The following writings will not be gory, per se, but will be more "medically" (i.e. more facts than you might want to know about me :) ) inclined - so if you don't want to know the details, then I would stop reading right about........now. :)
I went to the doctor yesterday afternoon. During the appointment they did the normal weight and blood pressure check (both good) and checked the baby's heartrate (also good). She also checked to see if I had made any progress (effacement / dilation, etc.), and....I have not (I am pretty sure if there would be a "negative" stage, that's the stage I would be in). However, the doctor was unsure if the baby was head down, so wanted to do an ultrasound. The good news, is that the baby's head is down (and facing the correct way) - which is great! The harder to swallow news is that the doctor thinks there is a good chance I might have to have a C-section.
Don't get me wrong, I always knew there was a possibility that a C-section would happen - as I have had friends / family both go through them. I also have been told "don't anticipate your birth plan going accordingly, as things change and they change fast". I thought that if a c-section was going to come - it would be in an emergency situation (i.e. stressed baby) - my adrenaline would already be running, and I would just come to the conclusion (very quickly) - let's get this baby out as safe and quick as possible.

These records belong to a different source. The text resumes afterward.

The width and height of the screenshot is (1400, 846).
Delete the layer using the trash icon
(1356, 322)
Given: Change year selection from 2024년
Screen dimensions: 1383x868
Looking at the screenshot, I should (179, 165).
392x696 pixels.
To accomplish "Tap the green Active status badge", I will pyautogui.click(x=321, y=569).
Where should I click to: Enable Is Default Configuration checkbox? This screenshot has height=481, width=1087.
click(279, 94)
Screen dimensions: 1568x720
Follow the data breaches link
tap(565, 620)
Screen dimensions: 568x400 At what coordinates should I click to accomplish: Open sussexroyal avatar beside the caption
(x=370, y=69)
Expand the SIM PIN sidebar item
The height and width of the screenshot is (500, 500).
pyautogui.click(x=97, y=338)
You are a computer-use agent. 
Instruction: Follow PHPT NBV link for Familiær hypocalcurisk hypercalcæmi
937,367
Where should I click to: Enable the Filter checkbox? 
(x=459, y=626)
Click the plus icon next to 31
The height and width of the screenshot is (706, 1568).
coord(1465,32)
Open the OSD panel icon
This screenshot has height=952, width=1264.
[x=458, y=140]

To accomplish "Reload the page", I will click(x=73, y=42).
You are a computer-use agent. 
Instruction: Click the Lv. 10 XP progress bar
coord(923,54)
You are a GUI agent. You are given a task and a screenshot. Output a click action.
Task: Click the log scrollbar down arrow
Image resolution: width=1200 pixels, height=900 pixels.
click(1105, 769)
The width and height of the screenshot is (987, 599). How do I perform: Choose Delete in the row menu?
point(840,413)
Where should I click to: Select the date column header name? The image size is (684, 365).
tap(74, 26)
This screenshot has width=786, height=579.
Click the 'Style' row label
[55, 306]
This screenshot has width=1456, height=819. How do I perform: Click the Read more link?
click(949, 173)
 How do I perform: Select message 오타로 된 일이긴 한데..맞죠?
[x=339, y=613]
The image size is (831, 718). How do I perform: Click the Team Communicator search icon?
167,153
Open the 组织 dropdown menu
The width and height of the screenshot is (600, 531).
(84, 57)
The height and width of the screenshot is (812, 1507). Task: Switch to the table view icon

However, I definitely did not expect to be told that my body just not be able to have this baby (and it isn't because the baby is ginormous) - it is more the fact that my body (apparently) is small. The doctor said there is a chance that during labor things could loosen/soften up a bit, but she definitely wanted to give me a heads up that a c-section was a good possibility - major surgery = scary! So, as of right now - they are waiting on a normal labor and then going to see if things will work out "naturally" or if not, go in and get the little guy themselves. I have another appointment on Tuesday (the "official" due date), so maybe will know more by then. There are a lot of thoughts running through my head - if they go the 'natural' route, will the baby be stressed in any way, will it put me in danger, how come I she thinks I am unable to do something so many other women have been able to do (yes - I realize that the doctor will not put the baby in danger if she thinks it is a possibility, and I realize having a small pelvis does not make me less of a woman - but I am just being honest with some feelings right now). The blessing is that she is aware of the size and can be monitoring the situation a little more closely than if I were to have gone into labor without knowing this before hand - that could have really made things difficult / dangerous.
In the end - all we want is a healthy baby!
Your continued prayers are appreciated!!